Она по ходу прихватила вонючую бичевскую куртку, которая так и валялась у порога – на нее участковый как раз внимания не обратил – дотащилась до сарайки и закинула внутрь.
Путь в тепло занял целую вечность. Дарья успела продрогнуть. Глаза слезились то ли от ветра, то ли от накипающих слез.
Пусть бы они все провалились! Но, представив, что осталась на земле совершенно одна, Даша чуть не расплакалась по-настоящему. Месячные что ли скоро? Вроде нет. Просто все плохо. И страшно. И тошно. Тусклый день, тусклые, пьяные всю бездельную зиму соседи, надвигающийся сезон, в который не увидишь ни моря, ни солнца. Будешь пахать, не поднимая головы, потому что количество пациентов на три летних месяца увеличивается в десять раз. И надо успеть заработать на всю зиму. Дома в цивилизованной уральской «глуши» она даже представить себе не могла, что можно уставать до обмороков.
– Садись. – Сергей пододвинул к камину кресло. Пламя в топке уже скакало по щепочкам, из-за экрана накатывали волны тепла. – Я чайник поставил. Тебе пора устраивать реанимацию.
Она не собиралась плакать. Само полилось. Но не скрючилась, не затряслась в спазмах, так и сидела с прямой спиной. Слезы не катились по щекам – бежали широкими дорожками. Потом в руках оказалась ее любимая утренняя чашка из тонкого до прозрачности фарфора.

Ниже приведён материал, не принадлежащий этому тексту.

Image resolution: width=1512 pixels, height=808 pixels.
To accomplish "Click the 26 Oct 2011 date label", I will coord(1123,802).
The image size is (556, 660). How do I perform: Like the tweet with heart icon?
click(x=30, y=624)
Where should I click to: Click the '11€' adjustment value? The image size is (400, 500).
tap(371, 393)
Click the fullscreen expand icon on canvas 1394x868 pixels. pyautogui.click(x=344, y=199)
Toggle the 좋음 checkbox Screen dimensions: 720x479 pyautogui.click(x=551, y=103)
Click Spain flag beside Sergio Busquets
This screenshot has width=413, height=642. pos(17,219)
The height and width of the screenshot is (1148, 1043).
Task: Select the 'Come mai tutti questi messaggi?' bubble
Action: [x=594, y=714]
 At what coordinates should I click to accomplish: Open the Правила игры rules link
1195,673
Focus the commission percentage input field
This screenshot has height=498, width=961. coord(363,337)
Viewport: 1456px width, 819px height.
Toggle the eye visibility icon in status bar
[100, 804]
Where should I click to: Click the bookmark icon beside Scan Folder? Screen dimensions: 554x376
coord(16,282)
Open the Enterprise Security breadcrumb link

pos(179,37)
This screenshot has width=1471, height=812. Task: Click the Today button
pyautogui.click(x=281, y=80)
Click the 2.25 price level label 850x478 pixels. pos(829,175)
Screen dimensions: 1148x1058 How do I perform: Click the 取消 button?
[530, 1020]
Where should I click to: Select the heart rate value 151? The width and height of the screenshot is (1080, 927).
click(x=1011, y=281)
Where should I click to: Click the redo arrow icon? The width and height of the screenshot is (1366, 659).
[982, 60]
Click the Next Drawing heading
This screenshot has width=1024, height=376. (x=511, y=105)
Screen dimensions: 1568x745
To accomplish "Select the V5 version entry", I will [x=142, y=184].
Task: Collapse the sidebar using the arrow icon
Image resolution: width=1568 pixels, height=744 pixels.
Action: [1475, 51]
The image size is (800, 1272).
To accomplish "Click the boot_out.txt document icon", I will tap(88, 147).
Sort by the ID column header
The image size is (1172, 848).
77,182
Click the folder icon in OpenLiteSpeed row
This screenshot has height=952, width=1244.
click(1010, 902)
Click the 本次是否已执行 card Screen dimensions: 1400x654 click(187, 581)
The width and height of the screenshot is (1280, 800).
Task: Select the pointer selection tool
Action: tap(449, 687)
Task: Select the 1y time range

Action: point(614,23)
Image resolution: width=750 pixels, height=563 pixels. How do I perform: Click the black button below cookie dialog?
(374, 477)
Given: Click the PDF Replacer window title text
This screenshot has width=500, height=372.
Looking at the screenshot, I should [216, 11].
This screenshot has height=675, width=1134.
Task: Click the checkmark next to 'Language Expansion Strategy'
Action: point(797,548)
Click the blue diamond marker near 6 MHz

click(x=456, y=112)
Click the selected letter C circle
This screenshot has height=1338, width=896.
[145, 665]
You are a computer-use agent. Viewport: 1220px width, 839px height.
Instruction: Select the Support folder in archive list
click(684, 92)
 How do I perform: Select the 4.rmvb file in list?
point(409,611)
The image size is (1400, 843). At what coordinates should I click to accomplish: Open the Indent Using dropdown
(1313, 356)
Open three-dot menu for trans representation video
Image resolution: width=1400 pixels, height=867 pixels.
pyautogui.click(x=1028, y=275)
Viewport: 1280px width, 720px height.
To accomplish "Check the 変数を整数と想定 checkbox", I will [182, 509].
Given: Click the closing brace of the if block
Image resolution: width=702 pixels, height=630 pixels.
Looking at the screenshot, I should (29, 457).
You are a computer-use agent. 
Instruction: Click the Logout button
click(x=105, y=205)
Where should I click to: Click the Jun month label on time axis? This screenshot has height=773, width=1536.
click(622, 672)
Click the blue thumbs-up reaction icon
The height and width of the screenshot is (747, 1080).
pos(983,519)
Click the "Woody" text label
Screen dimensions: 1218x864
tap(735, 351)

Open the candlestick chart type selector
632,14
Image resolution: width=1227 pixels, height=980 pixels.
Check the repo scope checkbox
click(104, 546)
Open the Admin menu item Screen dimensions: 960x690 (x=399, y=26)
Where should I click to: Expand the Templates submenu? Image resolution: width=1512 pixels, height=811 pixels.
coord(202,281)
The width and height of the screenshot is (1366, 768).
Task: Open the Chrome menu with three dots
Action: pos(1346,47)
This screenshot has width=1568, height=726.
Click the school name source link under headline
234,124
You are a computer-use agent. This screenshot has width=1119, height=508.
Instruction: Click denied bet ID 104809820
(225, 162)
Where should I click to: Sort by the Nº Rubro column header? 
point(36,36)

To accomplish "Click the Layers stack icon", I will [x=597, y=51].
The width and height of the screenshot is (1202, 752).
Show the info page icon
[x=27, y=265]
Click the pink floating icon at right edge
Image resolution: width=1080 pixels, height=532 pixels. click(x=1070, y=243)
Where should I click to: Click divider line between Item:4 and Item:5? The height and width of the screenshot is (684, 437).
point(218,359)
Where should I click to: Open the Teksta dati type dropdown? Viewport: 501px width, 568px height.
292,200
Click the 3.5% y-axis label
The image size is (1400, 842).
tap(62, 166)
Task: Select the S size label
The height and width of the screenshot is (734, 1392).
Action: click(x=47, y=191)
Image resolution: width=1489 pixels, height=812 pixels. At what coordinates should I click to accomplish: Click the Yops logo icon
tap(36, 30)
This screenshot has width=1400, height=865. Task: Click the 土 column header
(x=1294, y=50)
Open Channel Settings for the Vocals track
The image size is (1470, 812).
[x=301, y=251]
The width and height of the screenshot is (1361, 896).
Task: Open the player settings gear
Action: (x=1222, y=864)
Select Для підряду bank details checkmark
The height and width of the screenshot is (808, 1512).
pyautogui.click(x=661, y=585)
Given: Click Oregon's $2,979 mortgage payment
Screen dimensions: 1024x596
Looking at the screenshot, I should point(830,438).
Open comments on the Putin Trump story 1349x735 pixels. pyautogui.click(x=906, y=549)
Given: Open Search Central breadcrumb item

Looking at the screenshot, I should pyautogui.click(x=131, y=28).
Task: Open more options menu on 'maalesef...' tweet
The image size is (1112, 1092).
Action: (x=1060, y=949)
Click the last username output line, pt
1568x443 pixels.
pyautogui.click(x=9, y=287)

Даша ее купила лет десять назад в антикварном магазине. Витюша, помнится, тогда долгое время пребывал вне себя от ее транжирства. За паршивую чайную пару жена заплатила столько же, сколько стоил сервиз из темного небьющегося стекла. У соседей по подъезду уже имелся такой. А у них – вот! – чашка с блюдцем.
Зато, какое было наслаждение каждое утро брать в руки изысканно легкий, почти прозрачный, белый с неуловимым розоватым бликом фарфор, в котором даже банальный чай из соседней лавки имел более тонкий аромат.
Даша обхватила пальцами теплые края с едва заметным рельефным узором.
– Спасибо.
Сергей стащил с дивана плед и прикрыл им Дашины ноги.
– Согрелась?
– Спасибо.
– Я рад.
– Чему?
Слезы уже перестали бежать, но ресницы слиплись. Изображение морщилось и расплывалось.
– Ну хотя бы тому, что мы наконец-то перешли на ты.
– Временно.
– Пусть. Даже если на полчаса – все равно приятно. Можно, я тут на коврике прикорну?
– Ты как кот все время жмешься к теплу.
– Не поверишь, я за последние месяцы намерзся на десять лет вперед. Не знал, что на черноморском побережье можно от холода вульгарно дать дуба, как например в Амдырме.